Humans pass more viruses to animals than they do to us – 03/27/2024 – Science

Humans pass more viruses to animals than they do to us – 03/27/2024 – Science


Some of the deadliest diseases to hit humanity have come from pathogens that jumped from animals to people. The virus that causes AIDS, for example, came from chimpanzees. And many experts believe that Sars-Cov-2, which caused the Covid-19 pandemic, emerged from bats.

However, as a new study demonstrates, this exchange is not a one-way street. An analysis of all publicly available viral genome sequences produced a surprising result: humans pass more viruses — almost twice as much — to animals than they do to us.

The researchers looked at nearly 12 million viral genomes and detected nearly 3,000 examples of viruses jumping from one species to another. Of these, 79% involved viruses moving from one animal species to another animal species. The remaining 21% involved humans. In the latter case, of the total, 64% were human-to-animal transmissions, known as zooanthroponosis, and 36% were animal-to-human transmissions, known as anthropozoonosis.

Animals affected by zooanthroponosis include pets (cats and dogs), domesticated animals (pigs, horses and cattle), birds (chickens and ducks), primates (chimpanzees, gorillas and howler monkeys) and other wild animals (raccoons, marmosets black-tufted and African soft-haired rats).

Wild animals are much more likely to undergo human-to-animal transmission than vice versa.

“This really highlights our enormous impact on the environment and the animals around us,” said Cedric Tan, a PhD student in computational biology at the University College London Genetics Institute, lead author of the study published Monday in the journal Nature Ecology. & Evolution.

People and animals are hosts to countless microbes that can jump to another species through close contact. The study observed viral transmissions involving all vertebrate groups: mammals, birds, reptiles, amphibians and fish.

“Viruses can jump between different species through the same modes of transmission that apply to humans, including direct contact with infected fluids or bites from other species, among others,” Tan said.

“However, before a virus jumps to a new host, it needs to either already possess the biological toolbox or acquire host-specific adaptations to enter the cells of the new host species and exploit its resources,” Tan added.

Over the millennia, pandemics that have killed millions of people have been caused by pathogens such as viruses, bacteria and fungi that crossed from animals to people. Anthropozoonosis has been the main concern regarding dangerous emerging infectious diseases.
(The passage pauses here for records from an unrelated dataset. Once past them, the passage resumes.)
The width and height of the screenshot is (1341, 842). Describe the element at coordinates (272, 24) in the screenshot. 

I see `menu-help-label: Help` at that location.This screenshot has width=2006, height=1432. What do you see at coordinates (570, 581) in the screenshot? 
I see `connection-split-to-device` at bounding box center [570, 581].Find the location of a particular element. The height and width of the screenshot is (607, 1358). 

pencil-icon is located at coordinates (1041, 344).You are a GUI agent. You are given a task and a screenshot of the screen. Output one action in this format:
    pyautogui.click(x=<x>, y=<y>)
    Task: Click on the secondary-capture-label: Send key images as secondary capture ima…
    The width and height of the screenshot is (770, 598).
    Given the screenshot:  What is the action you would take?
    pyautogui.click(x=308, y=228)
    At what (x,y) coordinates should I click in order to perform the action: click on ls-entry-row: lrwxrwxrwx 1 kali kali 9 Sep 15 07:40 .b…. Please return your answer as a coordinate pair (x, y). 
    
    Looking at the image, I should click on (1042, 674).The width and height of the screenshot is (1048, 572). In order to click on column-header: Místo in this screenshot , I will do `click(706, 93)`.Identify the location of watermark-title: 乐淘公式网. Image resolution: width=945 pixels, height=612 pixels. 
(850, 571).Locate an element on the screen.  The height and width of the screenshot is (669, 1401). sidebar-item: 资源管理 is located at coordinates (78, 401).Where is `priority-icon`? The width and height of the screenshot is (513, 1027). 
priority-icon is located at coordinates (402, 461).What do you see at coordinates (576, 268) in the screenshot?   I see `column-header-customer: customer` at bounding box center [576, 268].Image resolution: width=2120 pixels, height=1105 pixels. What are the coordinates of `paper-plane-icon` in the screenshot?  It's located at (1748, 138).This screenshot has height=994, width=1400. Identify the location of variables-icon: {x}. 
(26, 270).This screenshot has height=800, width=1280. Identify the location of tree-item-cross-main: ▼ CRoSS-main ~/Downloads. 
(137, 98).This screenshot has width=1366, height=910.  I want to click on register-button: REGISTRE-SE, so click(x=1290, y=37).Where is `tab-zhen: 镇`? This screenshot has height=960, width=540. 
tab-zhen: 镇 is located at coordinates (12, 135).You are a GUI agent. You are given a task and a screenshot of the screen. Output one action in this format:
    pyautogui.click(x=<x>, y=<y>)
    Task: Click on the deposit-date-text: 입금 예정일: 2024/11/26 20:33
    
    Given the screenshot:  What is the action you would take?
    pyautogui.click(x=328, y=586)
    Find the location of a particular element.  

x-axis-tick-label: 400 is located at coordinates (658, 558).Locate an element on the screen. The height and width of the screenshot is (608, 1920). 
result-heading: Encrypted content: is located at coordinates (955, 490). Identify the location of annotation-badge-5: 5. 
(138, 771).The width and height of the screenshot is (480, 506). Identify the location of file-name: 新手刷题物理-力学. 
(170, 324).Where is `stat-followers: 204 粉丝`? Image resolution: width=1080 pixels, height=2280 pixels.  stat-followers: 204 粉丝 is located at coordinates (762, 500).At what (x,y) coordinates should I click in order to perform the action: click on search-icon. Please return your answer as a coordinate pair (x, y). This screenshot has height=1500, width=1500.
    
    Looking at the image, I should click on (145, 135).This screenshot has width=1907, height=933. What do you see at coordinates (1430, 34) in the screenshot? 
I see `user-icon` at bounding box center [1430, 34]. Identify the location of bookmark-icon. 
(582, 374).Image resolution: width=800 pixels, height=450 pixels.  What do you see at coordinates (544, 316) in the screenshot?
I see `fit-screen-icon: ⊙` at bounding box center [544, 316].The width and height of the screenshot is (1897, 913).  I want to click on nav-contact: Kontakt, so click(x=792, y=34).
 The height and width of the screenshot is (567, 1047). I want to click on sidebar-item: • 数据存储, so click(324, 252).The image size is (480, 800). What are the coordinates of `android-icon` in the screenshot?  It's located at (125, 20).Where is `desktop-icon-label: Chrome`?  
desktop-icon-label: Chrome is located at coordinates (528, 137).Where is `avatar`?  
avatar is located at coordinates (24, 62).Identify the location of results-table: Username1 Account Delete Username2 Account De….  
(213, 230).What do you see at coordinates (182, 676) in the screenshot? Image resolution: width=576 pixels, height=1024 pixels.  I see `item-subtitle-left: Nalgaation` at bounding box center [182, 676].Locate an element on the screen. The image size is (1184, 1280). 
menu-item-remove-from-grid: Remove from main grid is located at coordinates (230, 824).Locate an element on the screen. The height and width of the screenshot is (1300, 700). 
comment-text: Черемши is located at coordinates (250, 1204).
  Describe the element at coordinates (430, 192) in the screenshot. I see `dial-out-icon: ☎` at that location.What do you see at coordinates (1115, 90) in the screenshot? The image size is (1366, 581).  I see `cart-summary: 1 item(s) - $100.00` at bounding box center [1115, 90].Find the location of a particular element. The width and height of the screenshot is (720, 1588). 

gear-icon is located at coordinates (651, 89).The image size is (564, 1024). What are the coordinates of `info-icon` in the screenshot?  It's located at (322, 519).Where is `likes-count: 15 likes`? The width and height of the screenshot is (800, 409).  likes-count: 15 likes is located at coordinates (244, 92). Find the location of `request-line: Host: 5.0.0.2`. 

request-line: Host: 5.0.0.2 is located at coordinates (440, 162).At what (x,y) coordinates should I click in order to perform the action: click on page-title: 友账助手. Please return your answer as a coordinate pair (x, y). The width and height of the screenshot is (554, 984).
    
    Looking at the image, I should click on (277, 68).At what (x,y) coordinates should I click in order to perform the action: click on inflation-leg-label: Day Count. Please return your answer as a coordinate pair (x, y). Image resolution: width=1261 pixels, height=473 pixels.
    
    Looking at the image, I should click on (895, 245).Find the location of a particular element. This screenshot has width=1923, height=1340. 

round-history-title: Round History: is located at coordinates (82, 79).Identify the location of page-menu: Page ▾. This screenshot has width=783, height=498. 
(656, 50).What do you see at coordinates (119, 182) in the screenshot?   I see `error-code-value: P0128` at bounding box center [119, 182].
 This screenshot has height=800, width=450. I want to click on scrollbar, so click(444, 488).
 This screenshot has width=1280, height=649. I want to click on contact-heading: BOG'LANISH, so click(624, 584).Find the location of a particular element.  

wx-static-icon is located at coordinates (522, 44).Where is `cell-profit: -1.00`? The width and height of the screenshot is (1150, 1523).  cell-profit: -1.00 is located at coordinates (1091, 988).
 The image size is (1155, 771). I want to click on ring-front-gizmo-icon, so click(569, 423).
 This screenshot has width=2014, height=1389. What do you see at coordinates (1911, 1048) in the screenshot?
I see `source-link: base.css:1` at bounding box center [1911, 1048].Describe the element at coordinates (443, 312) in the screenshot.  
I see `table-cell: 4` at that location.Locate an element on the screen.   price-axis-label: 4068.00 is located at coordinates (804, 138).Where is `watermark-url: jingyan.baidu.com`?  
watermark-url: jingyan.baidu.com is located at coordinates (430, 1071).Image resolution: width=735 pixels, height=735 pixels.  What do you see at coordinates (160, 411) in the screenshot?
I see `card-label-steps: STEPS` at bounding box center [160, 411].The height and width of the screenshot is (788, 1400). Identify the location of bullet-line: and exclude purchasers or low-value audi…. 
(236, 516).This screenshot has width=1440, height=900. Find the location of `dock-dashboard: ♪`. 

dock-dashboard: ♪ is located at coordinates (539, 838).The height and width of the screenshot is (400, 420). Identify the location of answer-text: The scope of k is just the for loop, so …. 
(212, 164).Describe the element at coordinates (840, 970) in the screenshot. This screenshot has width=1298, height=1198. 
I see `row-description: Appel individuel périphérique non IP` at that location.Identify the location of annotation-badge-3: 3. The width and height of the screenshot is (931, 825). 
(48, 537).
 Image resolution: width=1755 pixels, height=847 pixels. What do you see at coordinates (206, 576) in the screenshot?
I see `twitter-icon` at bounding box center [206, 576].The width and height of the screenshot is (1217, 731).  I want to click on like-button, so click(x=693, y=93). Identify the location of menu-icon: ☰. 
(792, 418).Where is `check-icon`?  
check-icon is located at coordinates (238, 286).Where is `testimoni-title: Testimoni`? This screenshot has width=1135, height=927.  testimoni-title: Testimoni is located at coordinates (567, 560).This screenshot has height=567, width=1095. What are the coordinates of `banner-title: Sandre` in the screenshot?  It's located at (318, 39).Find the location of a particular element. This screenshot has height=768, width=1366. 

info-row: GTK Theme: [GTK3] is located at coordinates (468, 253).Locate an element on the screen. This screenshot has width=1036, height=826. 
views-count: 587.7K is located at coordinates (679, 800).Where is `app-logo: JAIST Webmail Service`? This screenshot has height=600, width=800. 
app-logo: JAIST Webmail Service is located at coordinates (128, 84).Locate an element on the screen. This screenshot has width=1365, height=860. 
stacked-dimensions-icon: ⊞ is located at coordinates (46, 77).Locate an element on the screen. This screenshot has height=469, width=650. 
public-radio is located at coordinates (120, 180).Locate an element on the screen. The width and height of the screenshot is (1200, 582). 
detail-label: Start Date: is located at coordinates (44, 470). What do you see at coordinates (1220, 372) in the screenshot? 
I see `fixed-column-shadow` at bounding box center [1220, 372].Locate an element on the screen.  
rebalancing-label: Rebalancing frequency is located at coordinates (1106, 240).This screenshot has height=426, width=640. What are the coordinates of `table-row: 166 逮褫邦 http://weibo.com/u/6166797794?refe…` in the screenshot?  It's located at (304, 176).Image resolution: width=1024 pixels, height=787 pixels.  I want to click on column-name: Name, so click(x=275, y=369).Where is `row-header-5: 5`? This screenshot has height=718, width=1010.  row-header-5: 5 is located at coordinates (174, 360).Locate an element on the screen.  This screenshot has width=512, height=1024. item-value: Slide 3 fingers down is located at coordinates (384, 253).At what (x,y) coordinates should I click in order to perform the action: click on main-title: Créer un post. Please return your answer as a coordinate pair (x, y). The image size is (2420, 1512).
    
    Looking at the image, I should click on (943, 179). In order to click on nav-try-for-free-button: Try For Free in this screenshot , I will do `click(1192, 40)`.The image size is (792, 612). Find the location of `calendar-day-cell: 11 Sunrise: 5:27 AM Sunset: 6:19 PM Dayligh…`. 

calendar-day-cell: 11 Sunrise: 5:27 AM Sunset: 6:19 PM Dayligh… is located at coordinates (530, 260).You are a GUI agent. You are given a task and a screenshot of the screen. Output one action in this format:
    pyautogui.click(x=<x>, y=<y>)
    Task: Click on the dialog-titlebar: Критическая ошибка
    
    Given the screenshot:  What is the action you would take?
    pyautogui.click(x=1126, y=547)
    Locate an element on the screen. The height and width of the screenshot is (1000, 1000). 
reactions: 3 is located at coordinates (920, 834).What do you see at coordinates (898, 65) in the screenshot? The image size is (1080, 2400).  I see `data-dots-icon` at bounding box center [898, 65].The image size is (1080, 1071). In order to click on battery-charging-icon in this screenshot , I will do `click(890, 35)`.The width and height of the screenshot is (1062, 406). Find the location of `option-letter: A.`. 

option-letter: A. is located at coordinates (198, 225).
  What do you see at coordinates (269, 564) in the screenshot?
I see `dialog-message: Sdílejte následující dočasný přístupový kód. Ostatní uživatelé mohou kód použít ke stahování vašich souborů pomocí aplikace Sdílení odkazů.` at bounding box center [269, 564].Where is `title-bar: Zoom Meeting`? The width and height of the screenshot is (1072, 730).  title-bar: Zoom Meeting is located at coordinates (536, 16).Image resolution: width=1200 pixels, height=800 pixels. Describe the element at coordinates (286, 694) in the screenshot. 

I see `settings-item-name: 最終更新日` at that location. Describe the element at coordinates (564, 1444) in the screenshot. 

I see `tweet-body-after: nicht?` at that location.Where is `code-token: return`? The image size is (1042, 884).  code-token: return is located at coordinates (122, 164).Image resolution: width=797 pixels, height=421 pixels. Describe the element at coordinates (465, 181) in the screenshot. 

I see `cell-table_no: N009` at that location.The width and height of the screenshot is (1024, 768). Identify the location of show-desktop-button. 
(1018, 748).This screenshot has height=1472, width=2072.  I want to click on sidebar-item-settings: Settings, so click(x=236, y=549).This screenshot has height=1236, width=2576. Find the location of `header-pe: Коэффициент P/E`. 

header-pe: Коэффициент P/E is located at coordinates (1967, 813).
“The biggest current threat is probably H5N1 avian influenza, which is circulating in wild birds. The main reason recent host jumps are so dangerous is that the host species population has no pre-existing immunity to the new disease,” said the biologist computational and study co-author, François Balloux, director of the UCL Genetics Institute.

Most species-to-species transmissions are inconsequential.

“In most cases, these infections don’t go anywhere because the virus is poorly adapted and there is no onward transmission in the new host,” Balloux said.

“In some cases, the virus may begin to circulate, causing a disease outbreak, an epidemic, a pandemic, or even become established as an endemic pathogen. Small outbreaks of anthropozoonosis diseases are probably quite common, even if we don’t realize the large most of them, but full-blown epidemics tend to be rare events, from an evolutionary perspective,” Balloux said.